Genetic polymorphisms are thought to be the main reason for individual differences in the immune effects of CNIs, including CYP3A4, CYP3A5, and drug transporter P-glycoprotein.^[3,4] Therefore, it is important to determine the influence of polymorphisms on CNI blood concentrations. With the development of pharmacogenomics, increasing attention is being paid to the study of polymorphisms of drug metabolizing enzymes, drug transporters, and drug targets. Therefore, we performed an overview of systematic reviews and meta-analyses to evaluate the relationship between polymorphisms in renal transplant recipients and the blood concentrations of CNIs. The goal of this study was to provide clinicians with an unbiased, quantitative summary of the effect of polymorphisms on CNI blood concentrations to facilitate shared decision-making when discussing CNI therapy with their patients.

2. Materials and methods

2.1. Definitions and inclusion criteria

This overview was approved by the Ethics Committee of West China Hospital, Sichuan University. This overview conducted according to an a priori protocol that adhered to preferred reporting items for systematic reviews and meta-analyses standards for the conduct and reporting of systematic reviews.^[5] The explicit research question, framed in a population, intervention, comparison, and outcome format, was reviewed to determine the effects of different genotypes of renal transplant recipients, such as CYP3A4, CYP3A5, and MDR1, on blood concentrations of drugs. Our target population was humans, so studies limited to animals were excluded.

2.2. Search criteria

An electronic search of Medline, EMBase, The Cochrane Library (Issue 7, 2016), Chinese Biomedical Literature Database, China National Knowledge Infrastructure, China Science and Technology Journal Database, and Wan Fang Database was performed by a professional information specialist of all articles from inception through July 2016. The search terms “kidney transplantation” and “genotype” were used, limiting results to systematic reviews and meta-analyses in English and the Chinese language. Abstracts were excluded if they were not reviews, were limited exclusively to animals, or had a focus other than the effect of different genotypes of renal transplant patients on blood concentrations of CNIs.

2.3. Screening process and methods

The search identified 162 studies (Fig. 1), of which 104 were unique. Two reviewers independently assessed the initial dataset to ensure that the studies were systematic reviews or meta-analyses. We excluded studies from further consideration if exact search criteria were not provided or if there was no mention of dual data extraction by 2 independent reviewers to reduce bias. Two reviewers independently abstracted data from the included articles using a standardized form and resolved any discrepancies through mutual discussion and re-review of the relevant full-text article.

Flowchart of article selection for the final dataset used in the meta-analysis.
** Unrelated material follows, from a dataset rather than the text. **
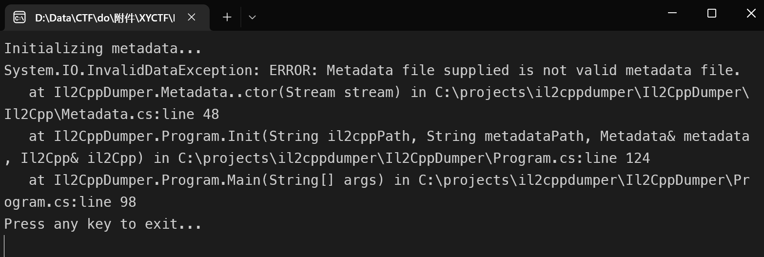
Task: Click the command prompt icon in the tab
Action: tap(20, 18)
2.4. Evaluation of the included studies

Methodological quality was assessed with the assessing the methodological quality of systematic reviews (AMSTAR) scale, an externally valid and reliable 11-item questionnaire with “yes,” “no,” “can’t answer,” and “not applicable” choices.^[6] Each of the 14 included articles was given a score out of 11 points, with 1 point given for each “yes” and 0 points given for any other option. If there was disagreement between the reviewers, the “can’t answer” option was selected and no points were awarded.

2.5. Data synthesis

Descriptive information collected for each systematic review included the country of origin, the number of studies in the review, the types of studies included (randomized controlled trials, cohort studies, or case reports), adult or children/adult populations, and the type of data reported (qualitative, quantitative, pooled, or nonpooled). Quantitative information included the pooled weighted mean difference (WMDs) or standard mean difference and 95% confidence intervals reported in the systematic review. Because the purpose of this study was to overview existing systematic reviews, we did not attempt to reanalyze original data or conduct new meta-analyses by combining studies from different reviews.

3. Results

3.1. SR search and screening results

Database search strategies yielded 164 records, added 2 records (acquire relevant literature through supplements with other resources),^[7,8] and 60 duplicates were identified and excluded. We also excluded 104 citations after screening the titles and abstracts; thus, the full texts of the remaining 40 citations were retrieved for further assessment. Eleven publications were excluded because of acute rejection, and 14 were excluded for being inconsistent with the target outcome. Thus, a total of 14 SRs were included in this overview. Details of the literature search and selection can be found in Fig. 1.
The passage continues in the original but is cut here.